*EXERCISE PROMPT*. Please print the rows from the line containing "Image resolution: width=640" up to and including the line containing "Action: pyautogui.click(x=41, y=24)", reproducing each line exactly.

*RECORDS TO PROCESS*.
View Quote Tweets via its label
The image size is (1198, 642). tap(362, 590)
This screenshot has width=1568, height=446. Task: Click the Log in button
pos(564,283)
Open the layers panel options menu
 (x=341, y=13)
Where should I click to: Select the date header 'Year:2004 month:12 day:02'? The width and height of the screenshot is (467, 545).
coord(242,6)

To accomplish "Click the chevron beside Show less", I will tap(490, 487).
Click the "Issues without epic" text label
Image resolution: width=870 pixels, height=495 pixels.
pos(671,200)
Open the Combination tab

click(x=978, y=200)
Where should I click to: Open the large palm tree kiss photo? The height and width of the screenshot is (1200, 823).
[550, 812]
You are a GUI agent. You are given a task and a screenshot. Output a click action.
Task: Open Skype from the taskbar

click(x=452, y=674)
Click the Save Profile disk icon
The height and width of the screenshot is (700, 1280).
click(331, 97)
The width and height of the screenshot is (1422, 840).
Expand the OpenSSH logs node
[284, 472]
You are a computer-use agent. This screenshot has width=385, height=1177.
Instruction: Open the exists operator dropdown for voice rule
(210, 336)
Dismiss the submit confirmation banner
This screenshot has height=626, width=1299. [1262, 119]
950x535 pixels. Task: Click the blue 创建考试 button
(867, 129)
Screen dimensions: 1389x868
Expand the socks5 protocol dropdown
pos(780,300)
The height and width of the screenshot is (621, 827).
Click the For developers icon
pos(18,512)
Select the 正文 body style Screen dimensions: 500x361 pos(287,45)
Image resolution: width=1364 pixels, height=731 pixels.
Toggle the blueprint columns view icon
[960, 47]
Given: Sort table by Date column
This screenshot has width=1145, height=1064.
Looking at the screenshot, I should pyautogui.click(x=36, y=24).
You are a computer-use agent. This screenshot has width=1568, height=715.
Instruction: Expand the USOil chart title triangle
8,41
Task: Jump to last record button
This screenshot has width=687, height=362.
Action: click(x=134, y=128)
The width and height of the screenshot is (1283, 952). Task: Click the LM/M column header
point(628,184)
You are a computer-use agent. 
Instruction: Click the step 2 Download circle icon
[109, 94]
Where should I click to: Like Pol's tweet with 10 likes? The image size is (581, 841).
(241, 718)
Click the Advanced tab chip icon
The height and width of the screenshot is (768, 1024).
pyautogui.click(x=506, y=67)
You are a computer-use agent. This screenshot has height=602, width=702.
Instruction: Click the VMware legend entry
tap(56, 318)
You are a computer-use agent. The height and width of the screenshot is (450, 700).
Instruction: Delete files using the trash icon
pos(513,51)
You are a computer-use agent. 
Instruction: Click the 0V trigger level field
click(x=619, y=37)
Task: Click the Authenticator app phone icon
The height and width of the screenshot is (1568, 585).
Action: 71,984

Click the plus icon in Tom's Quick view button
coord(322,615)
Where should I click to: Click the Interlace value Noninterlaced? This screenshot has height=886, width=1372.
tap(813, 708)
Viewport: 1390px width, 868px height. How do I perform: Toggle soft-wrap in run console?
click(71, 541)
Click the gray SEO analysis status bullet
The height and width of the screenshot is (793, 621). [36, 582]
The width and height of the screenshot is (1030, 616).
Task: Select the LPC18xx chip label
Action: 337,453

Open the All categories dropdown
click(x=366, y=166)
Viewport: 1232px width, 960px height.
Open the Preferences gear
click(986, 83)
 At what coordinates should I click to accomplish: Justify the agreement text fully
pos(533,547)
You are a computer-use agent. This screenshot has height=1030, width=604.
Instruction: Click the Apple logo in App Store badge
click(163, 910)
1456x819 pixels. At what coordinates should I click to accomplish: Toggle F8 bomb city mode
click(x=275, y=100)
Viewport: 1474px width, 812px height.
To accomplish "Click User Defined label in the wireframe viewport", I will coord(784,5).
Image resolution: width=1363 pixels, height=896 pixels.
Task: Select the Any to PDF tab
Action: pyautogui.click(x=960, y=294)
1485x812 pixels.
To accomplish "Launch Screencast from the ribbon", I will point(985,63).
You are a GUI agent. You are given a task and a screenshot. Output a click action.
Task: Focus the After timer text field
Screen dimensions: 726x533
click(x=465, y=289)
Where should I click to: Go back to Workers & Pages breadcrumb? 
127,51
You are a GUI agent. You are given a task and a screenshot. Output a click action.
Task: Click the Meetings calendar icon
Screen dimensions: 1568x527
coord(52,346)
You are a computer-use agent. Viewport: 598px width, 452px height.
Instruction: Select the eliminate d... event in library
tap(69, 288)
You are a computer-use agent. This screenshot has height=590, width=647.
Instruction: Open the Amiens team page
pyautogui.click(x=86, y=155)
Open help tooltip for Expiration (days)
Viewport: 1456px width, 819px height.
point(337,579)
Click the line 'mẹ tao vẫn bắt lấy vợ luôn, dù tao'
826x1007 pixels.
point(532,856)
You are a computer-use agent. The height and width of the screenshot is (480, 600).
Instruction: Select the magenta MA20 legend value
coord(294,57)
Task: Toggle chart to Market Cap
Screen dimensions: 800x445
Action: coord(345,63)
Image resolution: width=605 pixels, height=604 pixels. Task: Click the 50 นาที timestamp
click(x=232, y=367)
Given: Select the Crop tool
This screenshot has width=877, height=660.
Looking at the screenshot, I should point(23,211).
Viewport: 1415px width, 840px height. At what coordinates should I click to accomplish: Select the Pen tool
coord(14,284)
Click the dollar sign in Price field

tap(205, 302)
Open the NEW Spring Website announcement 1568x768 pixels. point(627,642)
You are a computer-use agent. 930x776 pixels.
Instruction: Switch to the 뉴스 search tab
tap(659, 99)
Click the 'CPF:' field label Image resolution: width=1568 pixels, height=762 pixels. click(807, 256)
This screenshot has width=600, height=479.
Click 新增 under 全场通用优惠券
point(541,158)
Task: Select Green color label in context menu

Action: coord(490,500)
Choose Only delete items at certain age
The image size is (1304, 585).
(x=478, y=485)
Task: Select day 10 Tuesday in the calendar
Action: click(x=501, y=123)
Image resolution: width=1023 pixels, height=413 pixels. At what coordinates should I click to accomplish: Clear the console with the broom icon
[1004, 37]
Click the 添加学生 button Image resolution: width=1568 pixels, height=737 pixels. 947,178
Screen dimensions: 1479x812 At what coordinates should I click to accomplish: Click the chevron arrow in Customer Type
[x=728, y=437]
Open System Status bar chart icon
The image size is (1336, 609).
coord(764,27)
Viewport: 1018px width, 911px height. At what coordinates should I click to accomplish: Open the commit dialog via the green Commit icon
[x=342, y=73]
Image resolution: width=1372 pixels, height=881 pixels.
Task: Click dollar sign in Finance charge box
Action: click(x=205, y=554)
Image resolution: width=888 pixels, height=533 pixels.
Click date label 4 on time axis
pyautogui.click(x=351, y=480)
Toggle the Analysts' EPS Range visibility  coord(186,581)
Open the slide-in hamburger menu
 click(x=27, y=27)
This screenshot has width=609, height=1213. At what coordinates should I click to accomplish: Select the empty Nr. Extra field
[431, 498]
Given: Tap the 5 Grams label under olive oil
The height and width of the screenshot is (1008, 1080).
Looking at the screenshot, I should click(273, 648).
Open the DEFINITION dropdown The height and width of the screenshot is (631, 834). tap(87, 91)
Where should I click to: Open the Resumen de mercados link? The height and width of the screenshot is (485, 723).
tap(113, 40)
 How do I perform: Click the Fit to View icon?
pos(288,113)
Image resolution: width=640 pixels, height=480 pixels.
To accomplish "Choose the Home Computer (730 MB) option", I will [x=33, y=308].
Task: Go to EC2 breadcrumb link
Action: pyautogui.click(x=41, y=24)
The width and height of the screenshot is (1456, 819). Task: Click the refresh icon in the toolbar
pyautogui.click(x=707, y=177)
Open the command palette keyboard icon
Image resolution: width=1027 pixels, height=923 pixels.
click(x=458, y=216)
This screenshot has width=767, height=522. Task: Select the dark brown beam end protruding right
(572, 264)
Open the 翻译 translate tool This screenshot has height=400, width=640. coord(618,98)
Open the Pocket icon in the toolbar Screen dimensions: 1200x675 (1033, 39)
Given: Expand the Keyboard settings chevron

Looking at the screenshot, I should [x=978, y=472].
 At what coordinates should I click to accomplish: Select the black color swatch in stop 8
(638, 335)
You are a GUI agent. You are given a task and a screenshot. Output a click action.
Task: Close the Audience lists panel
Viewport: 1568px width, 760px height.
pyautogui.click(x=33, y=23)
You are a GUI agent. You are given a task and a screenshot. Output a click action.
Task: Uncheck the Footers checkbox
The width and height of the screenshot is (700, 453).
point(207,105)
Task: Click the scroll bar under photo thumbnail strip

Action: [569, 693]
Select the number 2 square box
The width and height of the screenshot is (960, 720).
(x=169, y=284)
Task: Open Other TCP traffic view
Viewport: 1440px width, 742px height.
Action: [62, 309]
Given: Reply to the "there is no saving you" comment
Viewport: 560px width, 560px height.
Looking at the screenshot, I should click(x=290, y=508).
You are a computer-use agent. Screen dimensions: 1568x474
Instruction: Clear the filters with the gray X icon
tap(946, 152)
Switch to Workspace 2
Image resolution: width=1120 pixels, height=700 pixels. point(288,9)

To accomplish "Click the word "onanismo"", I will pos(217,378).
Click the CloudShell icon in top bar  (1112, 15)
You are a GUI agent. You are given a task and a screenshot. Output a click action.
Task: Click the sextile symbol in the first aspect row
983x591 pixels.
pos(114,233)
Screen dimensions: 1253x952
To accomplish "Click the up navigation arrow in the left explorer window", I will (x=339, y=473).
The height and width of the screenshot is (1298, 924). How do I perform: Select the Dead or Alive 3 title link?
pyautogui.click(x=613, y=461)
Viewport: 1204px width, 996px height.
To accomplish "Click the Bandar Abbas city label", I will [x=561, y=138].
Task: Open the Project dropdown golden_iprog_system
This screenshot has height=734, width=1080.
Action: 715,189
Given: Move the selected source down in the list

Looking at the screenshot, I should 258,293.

*WRITTEN ANSWER*.
Image resolution: width=640 pixels, height=480 pixels.
To accomplish "Choose the Home Computer (730 MB) option", I will [x=33, y=308].
Task: Go to EC2 breadcrumb link
Action: pyautogui.click(x=41, y=24)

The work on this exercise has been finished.